>> Begin Records shown

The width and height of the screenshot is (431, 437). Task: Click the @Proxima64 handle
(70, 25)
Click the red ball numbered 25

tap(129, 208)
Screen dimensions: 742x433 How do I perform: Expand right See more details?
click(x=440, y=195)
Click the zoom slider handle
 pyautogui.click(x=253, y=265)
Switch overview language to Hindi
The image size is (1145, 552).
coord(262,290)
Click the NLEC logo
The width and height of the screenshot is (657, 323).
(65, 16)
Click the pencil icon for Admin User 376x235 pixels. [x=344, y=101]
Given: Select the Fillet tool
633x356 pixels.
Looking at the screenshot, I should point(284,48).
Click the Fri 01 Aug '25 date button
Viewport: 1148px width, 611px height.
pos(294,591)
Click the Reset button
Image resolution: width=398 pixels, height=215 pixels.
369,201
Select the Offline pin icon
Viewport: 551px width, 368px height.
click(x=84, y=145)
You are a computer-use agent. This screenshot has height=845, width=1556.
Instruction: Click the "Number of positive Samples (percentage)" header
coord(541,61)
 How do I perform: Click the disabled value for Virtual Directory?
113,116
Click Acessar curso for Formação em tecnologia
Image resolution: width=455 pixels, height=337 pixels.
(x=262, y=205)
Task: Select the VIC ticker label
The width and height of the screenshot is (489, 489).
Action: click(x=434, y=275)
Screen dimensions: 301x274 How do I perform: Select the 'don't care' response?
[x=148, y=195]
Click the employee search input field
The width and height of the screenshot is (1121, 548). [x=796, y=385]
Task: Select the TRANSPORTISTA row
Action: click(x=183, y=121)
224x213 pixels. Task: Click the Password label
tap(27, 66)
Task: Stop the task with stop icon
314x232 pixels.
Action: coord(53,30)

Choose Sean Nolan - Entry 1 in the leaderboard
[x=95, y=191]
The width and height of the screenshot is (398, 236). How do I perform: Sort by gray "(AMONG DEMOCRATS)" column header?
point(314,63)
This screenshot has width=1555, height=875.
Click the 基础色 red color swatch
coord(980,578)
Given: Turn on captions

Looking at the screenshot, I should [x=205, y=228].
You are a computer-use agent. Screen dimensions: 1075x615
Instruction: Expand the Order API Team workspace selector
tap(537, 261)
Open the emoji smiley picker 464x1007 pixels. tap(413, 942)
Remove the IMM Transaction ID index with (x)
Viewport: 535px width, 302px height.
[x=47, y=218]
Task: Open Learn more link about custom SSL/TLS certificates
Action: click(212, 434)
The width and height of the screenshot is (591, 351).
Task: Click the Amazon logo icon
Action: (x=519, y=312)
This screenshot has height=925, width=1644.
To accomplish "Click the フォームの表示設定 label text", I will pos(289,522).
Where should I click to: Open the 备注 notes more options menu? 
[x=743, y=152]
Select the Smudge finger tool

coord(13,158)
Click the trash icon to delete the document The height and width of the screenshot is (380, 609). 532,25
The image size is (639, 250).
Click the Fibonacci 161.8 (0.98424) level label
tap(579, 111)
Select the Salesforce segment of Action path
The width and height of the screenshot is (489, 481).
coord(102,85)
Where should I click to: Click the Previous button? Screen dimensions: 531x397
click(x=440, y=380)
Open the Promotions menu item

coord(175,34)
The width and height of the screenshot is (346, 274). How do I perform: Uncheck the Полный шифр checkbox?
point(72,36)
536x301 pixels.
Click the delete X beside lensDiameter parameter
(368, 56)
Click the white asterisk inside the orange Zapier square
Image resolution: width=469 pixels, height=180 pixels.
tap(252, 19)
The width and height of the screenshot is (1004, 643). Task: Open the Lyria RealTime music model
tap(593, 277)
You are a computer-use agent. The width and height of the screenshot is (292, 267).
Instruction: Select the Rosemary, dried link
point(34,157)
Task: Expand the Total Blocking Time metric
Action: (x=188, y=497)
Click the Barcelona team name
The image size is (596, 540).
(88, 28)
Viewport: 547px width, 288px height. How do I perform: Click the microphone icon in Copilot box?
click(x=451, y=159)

>> End Records shown

> **Prompt**:
Please reproduce all of the material above, swapping "Viewport" for "Window" wherever it occurs and changing nothing else.

> **Task result**:
The width and height of the screenshot is (431, 437). Task: Click the @Proxima64 handle
(70, 25)
Click the red ball numbered 25

tap(129, 208)
Screen dimensions: 742x433 How do I perform: Expand right See more details?
click(x=440, y=195)
Click the zoom slider handle
 pyautogui.click(x=253, y=265)
Switch overview language to Hindi
The image size is (1145, 552).
coord(262,290)
Click the NLEC logo
The width and height of the screenshot is (657, 323).
(65, 16)
Click the pencil icon for Admin User 376x235 pixels. [x=344, y=101]
Given: Select the Fillet tool
633x356 pixels.
Looking at the screenshot, I should point(284,48).
Click the Fri 01 Aug '25 date button
Window: 1148px width, 611px height.
pos(294,591)
Click the Reset button
Image resolution: width=398 pixels, height=215 pixels.
369,201
Select the Offline pin icon
Window: 551px width, 368px height.
click(x=84, y=145)
You are a computer-use agent. This screenshot has height=845, width=1556.
Instruction: Click the "Number of positive Samples (percentage)" header
coord(541,61)
 How do I perform: Click the disabled value for Virtual Directory?
113,116
Click Acessar curso for Formação em tecnologia
Image resolution: width=455 pixels, height=337 pixels.
(x=262, y=205)
Task: Select the VIC ticker label
The width and height of the screenshot is (489, 489).
Action: click(x=434, y=275)
Screen dimensions: 301x274 How do I perform: Select the 'don't care' response?
[x=148, y=195]
Click the employee search input field
The width and height of the screenshot is (1121, 548). [x=796, y=385]
Task: Select the TRANSPORTISTA row
Action: click(x=183, y=121)
224x213 pixels. Task: Click the Password label
tap(27, 66)
Task: Stop the task with stop icon
314x232 pixels.
Action: coord(53,30)

Choose Sean Nolan - Entry 1 in the leaderboard
[x=95, y=191]
The width and height of the screenshot is (398, 236). How do I perform: Sort by gray "(AMONG DEMOCRATS)" column header?
point(314,63)
This screenshot has width=1555, height=875.
Click the 基础色 red color swatch
coord(980,578)
Given: Turn on captions

Looking at the screenshot, I should [x=205, y=228].
You are a computer-use agent. Screen dimensions: 1075x615
Instruction: Expand the Order API Team workspace selector
tap(537, 261)
Open the emoji smiley picker 464x1007 pixels. tap(413, 942)
Remove the IMM Transaction ID index with (x)
Window: 535px width, 302px height.
[x=47, y=218]
Task: Open Learn more link about custom SSL/TLS certificates
Action: click(212, 434)
The width and height of the screenshot is (591, 351).
Task: Click the Amazon logo icon
Action: (x=519, y=312)
This screenshot has height=925, width=1644.
To accomplish "Click the フォームの表示設定 label text", I will pos(289,522).
Where should I click to: Open the 备注 notes more options menu? 
[x=743, y=152]
Select the Smudge finger tool

coord(13,158)
Click the trash icon to delete the document The height and width of the screenshot is (380, 609). 532,25
The image size is (639, 250).
Click the Fibonacci 161.8 (0.98424) level label
tap(579, 111)
Select the Salesforce segment of Action path
The width and height of the screenshot is (489, 481).
coord(102,85)
Where should I click to: Click the Previous button? Screen dimensions: 531x397
click(x=440, y=380)
Open the Promotions menu item

coord(175,34)
The width and height of the screenshot is (346, 274). How do I perform: Uncheck the Полный шифр checkbox?
point(72,36)
536x301 pixels.
Click the delete X beside lensDiameter parameter
(368, 56)
Click the white asterisk inside the orange Zapier square
Image resolution: width=469 pixels, height=180 pixels.
tap(252, 19)
The width and height of the screenshot is (1004, 643). Task: Open the Lyria RealTime music model
tap(593, 277)
You are a computer-use agent. The width and height of the screenshot is (292, 267).
Instruction: Select the Rosemary, dried link
point(34,157)
Task: Expand the Total Blocking Time metric
Action: (x=188, y=497)
Click the Barcelona team name
The image size is (596, 540).
(88, 28)
Window: 547px width, 288px height. How do I perform: Click the microphone icon in Copilot box?
click(x=451, y=159)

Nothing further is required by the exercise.